Companies

Waking up to risk

One of China’s biggest global contractors says it will no longer blindly go where others fear to tread.

26 April 2013

This week, Chinese heavyweight Sinohydro won its first project in Bosnia.

It’s going to build a 35-megawatt hydropower plant on the Neretva river at a cost of approximately $80m.

For the 14th biggest global contractor in the world (according to ENR), with 2011 revenues standing at approximately $18bn, this may not seem like that big a deal.

But it is evidence that its new strategy of expanding out of risk-laden places like Africa is starting to take effect.

Wang Zhiping, Sinohydro’s board secretary, says the company is shifting away from what has been the dominant pattern of Chinese construction firms abroad: pursuing work where others fear to tread, in developing countries, backed by state loans.

"We’d rather drool than shed tears," Mr Wang pithily told the Financial Times in an interview on 10 April.

He said Sinohydro decided to take a more cautious tack about five years ago, admitting, "our risk prevention awareness was poor at that time".

The need was amplified by its experience in Libya, where Sinohydro was building a $2bn residential complex when the country descended into civil war.

The conflict cost Sinohydro $1.2bn in suspended contracts and $32m in writedowns, he estimated.

Sinohydro employee Liu Xiuping (Credit: Sinohydro)

Sinohydro has also been caught up in other conflicts with workers either killed or kidnapped in South Sudan and Afghanistan. And the current conflict in Mali threatens to jeopardise one of its hydropower projects.

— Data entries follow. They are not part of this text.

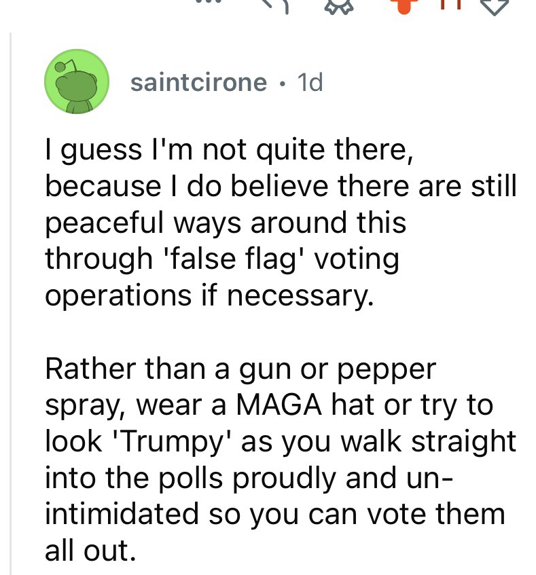
Task: Click the text 'intimidated so you can vote'
Action: (x=236, y=513)
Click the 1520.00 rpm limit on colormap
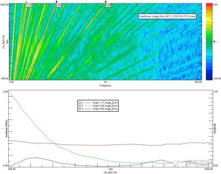The width and height of the screenshot is (221, 174). 4,4
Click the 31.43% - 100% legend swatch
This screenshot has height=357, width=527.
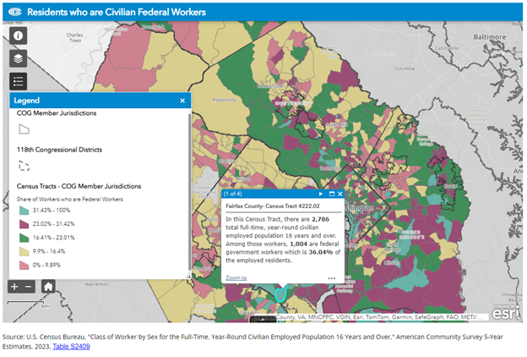pos(23,210)
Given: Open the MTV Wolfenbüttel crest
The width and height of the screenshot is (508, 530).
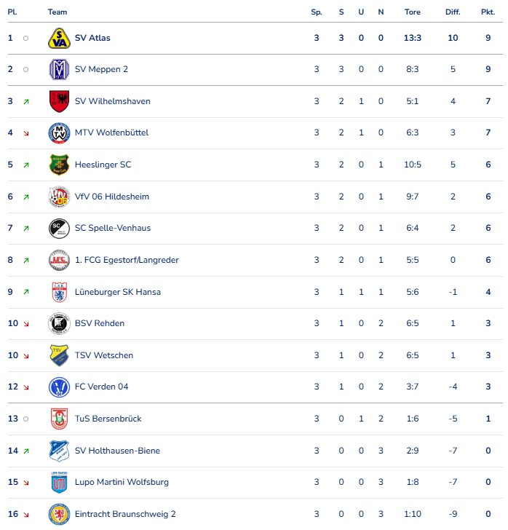Looking at the screenshot, I should click(59, 133).
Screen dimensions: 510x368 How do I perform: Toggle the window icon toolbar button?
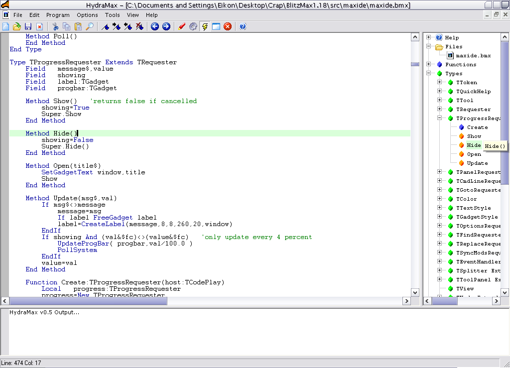(216, 26)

"If the risks are too high, we just won’t go there [now]," Mr Wang told the FT. "Our greatest concern is the instability caused by political risk in overseas markets, including armed conflict."

The group is slightly more risk-averse than other state-owned construction companies.

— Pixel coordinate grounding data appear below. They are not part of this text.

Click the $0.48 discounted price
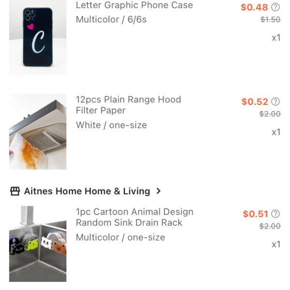Image resolution: width=290 pixels, height=290 pixels. (254, 7)
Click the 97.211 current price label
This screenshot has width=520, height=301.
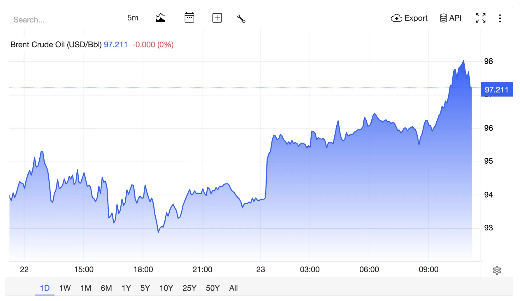497,90
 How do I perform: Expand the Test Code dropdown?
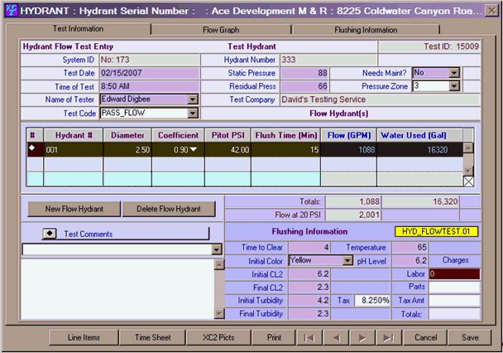pos(193,113)
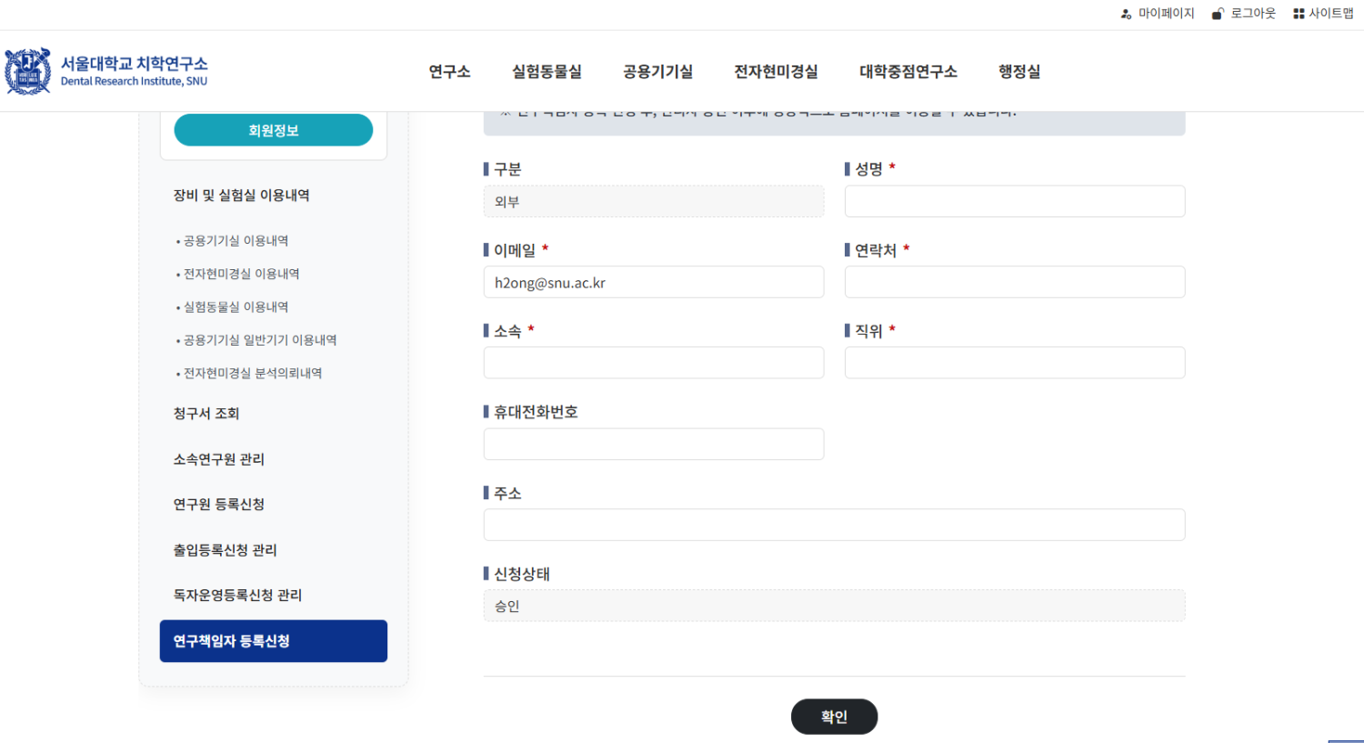
Task: Go to 공용기기실 이용내역 in the sidebar
Action: pos(236,241)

Even though 65% of Sinohydro’s equity is held by its state-owned parent corporation, it is listed on the Shanghai stock exchange, and must perform like a proper listed company.

But a wider trend may be evident as well. The FT notes that China’s commerce ministry recently issued new regulations for overseas contracts that include tougher environmental standards and fresh anti-corruption rules, which the FT called a "tacit admission of the challenges that have accompanied China’s rapidly expanding commercial presence overseas".

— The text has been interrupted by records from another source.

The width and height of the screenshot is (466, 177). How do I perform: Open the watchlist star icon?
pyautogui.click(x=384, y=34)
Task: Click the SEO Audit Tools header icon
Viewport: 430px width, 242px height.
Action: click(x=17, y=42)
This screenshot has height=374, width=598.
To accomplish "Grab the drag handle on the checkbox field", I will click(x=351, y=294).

Sinohydro says it now wants to move beyond emerging markets. "The European and American markets are our next focus for international business," Mr Wang said. "We want to be a world-class contracting company."

That’s why the Bosnia contract this week may be a big deal after all.

Shourav Lahiri, a lawyer at Pinsent Masons who advises on Chinese infrastructure deals, told the FT that the remarkable fanning out of Chinese firms to the developing world was not unique in history.

"Just as British and American companies built the world’s infrastructure 30 and 40 years ago, followed by the emergence of Japanese and Korean construction companies, Chinese companies are following the same trend," he said.

Read the FT interview here.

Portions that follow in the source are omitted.